Your answer should be the lines below from the one holding "Image resolution: width=375, height=2143." through the one holding "Trang chủ (51, 230)", copied exactly and with nothing else.

Data to use.
....................
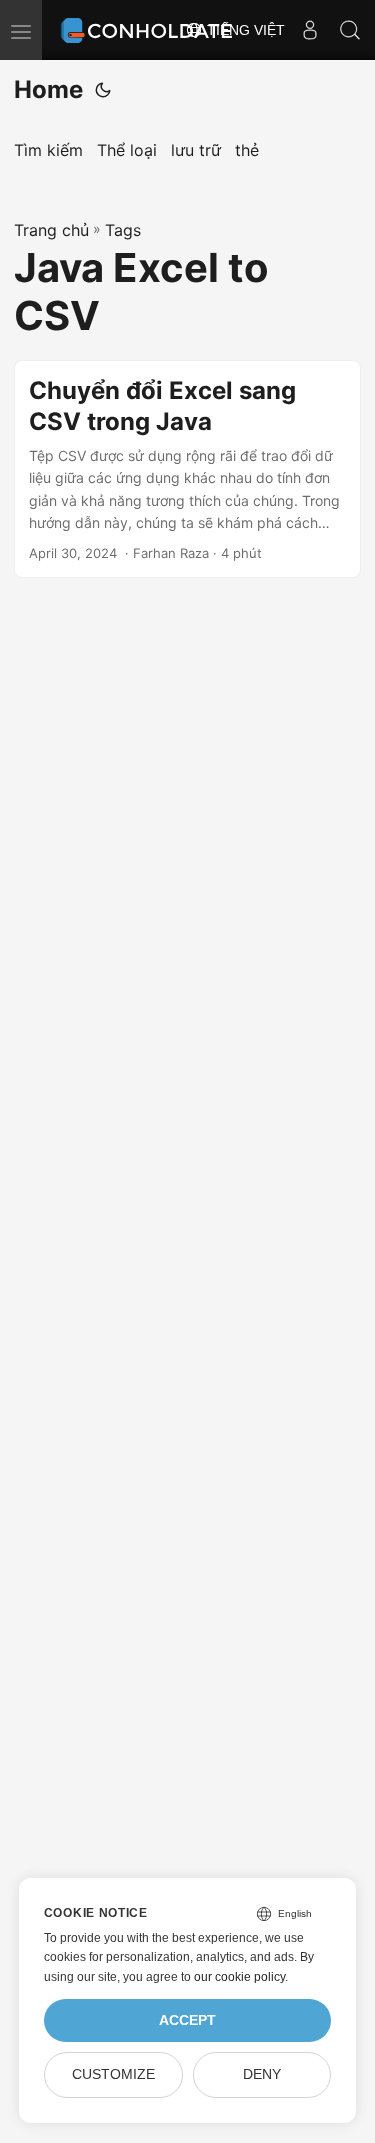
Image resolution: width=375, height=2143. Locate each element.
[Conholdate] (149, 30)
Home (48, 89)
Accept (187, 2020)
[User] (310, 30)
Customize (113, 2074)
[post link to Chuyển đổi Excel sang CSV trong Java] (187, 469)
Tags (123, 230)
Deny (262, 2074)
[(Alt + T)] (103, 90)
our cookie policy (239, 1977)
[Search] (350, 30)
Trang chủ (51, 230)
....................
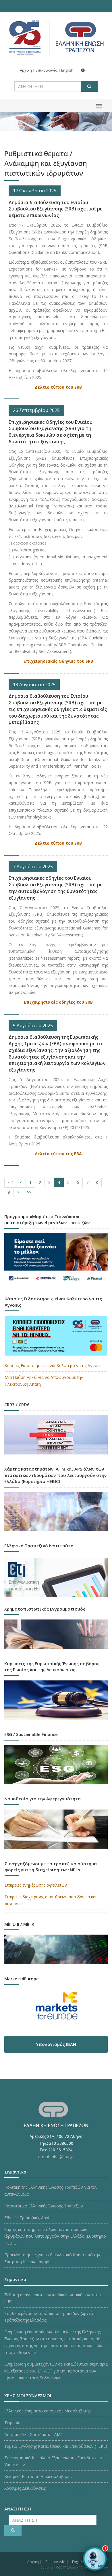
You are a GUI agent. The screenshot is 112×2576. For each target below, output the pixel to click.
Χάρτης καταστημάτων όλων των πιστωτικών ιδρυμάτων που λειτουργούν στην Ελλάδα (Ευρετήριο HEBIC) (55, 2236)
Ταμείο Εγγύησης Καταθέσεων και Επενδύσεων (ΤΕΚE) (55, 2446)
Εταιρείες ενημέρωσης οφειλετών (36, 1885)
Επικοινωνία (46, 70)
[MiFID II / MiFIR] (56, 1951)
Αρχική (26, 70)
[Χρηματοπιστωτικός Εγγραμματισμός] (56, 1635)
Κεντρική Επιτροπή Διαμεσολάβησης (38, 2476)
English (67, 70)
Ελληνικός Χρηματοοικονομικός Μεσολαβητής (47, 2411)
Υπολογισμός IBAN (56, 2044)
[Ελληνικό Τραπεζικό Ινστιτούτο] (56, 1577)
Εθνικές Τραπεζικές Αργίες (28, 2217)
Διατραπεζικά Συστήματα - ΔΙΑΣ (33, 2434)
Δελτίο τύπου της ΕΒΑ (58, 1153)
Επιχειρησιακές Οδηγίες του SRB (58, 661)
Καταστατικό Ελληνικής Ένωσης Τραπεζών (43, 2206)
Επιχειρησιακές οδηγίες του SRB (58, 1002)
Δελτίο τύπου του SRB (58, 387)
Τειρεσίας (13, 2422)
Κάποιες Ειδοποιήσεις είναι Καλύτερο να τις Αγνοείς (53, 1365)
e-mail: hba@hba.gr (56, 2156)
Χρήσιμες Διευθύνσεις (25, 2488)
....................
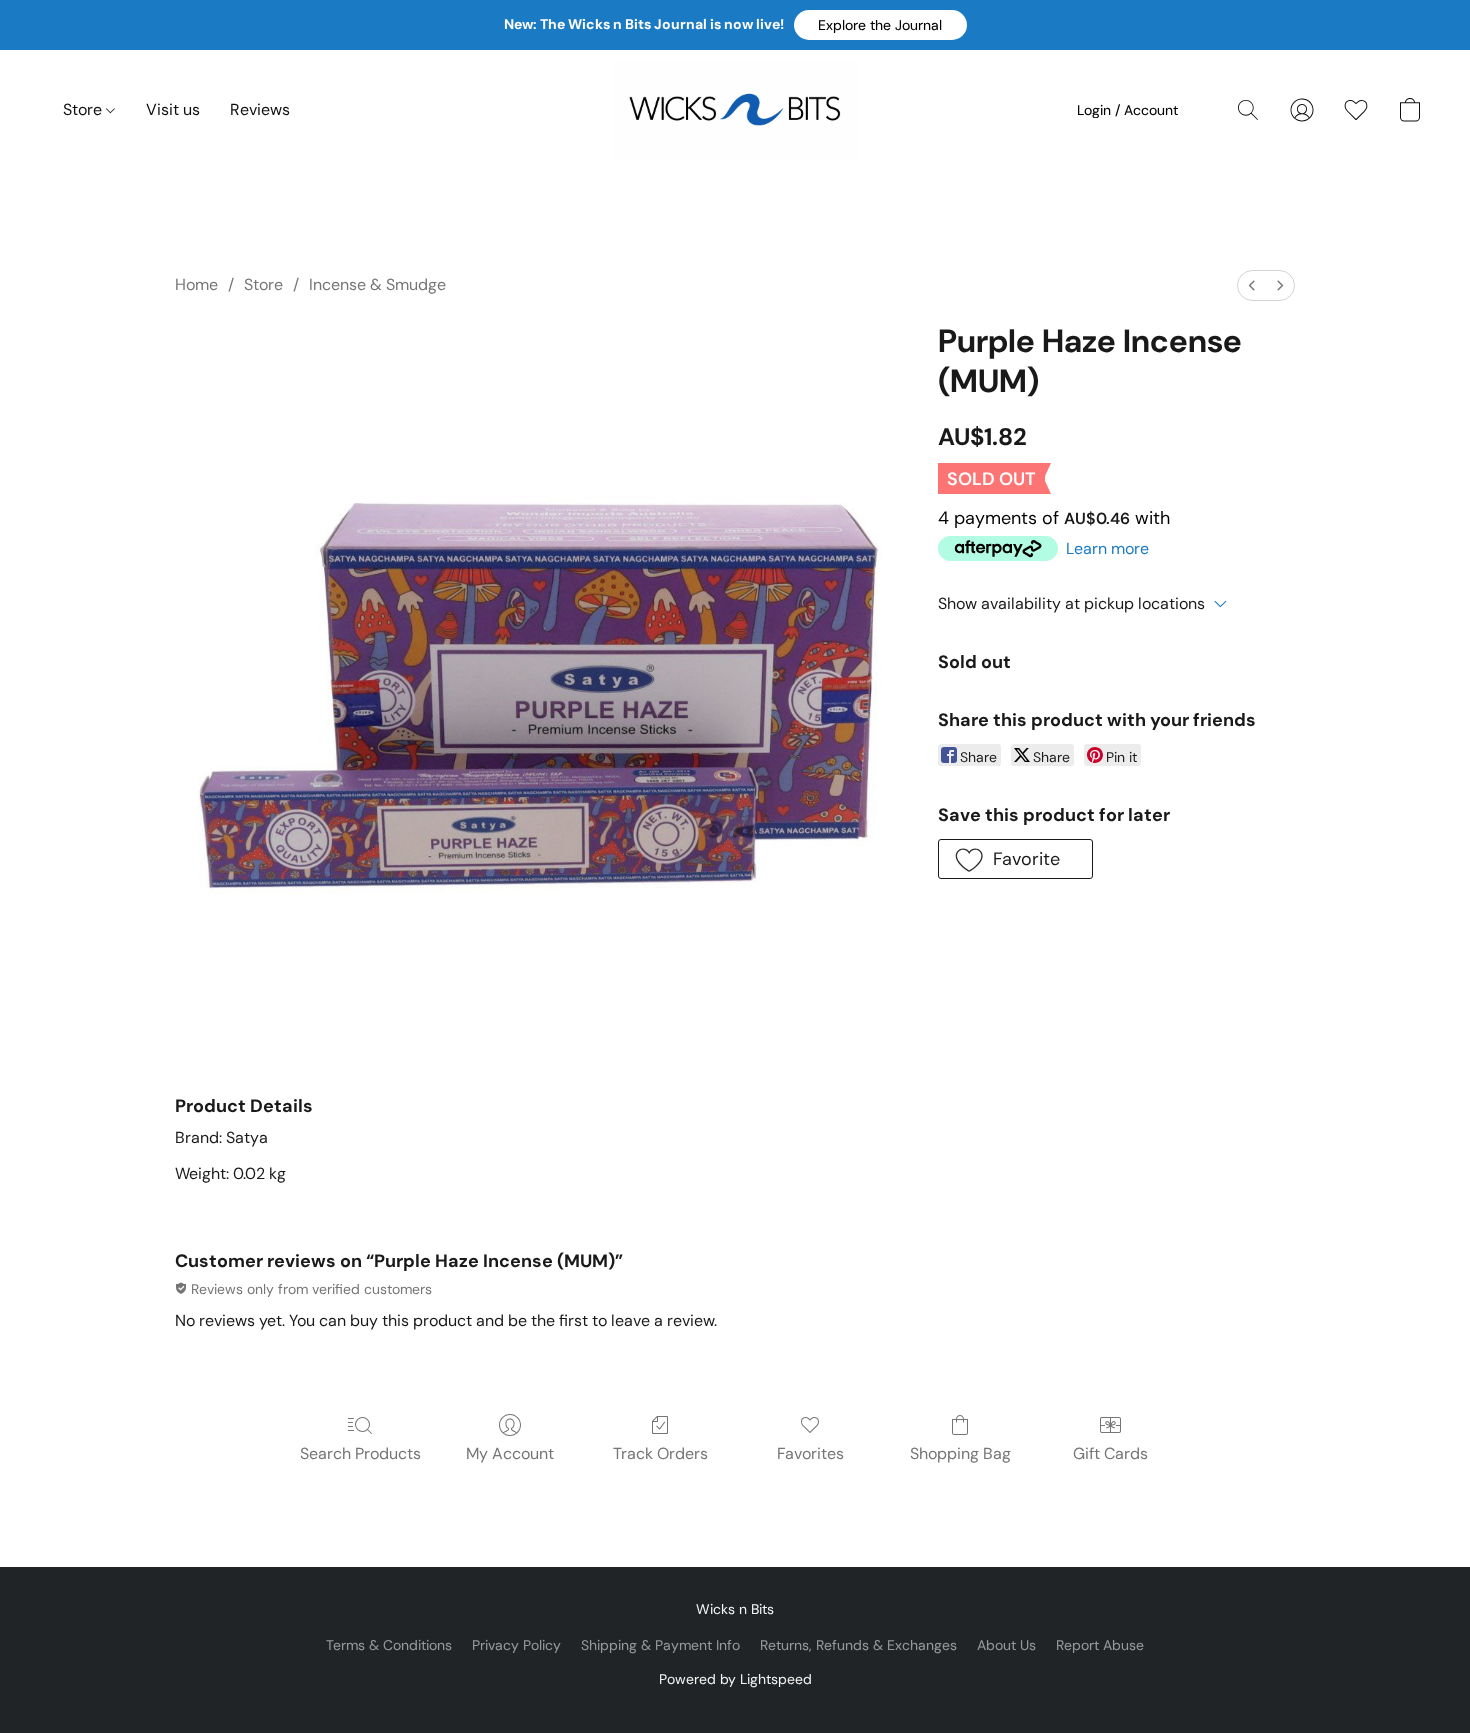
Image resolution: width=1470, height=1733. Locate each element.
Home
....................
Response to the task.
Image resolution: width=375, height=2143. Locate each element.
[Conholdate] (149, 30)
Home (48, 89)
Accept (187, 2020)
[User] (310, 30)
Customize (113, 2074)
[post link to Chuyển đổi Excel sang CSV trong Java] (187, 469)
Tags (123, 230)
Deny (262, 2074)
[(Alt + T)] (103, 90)
our cookie policy (239, 1977)
[Search] (350, 30)
Trang chủ (51, 230)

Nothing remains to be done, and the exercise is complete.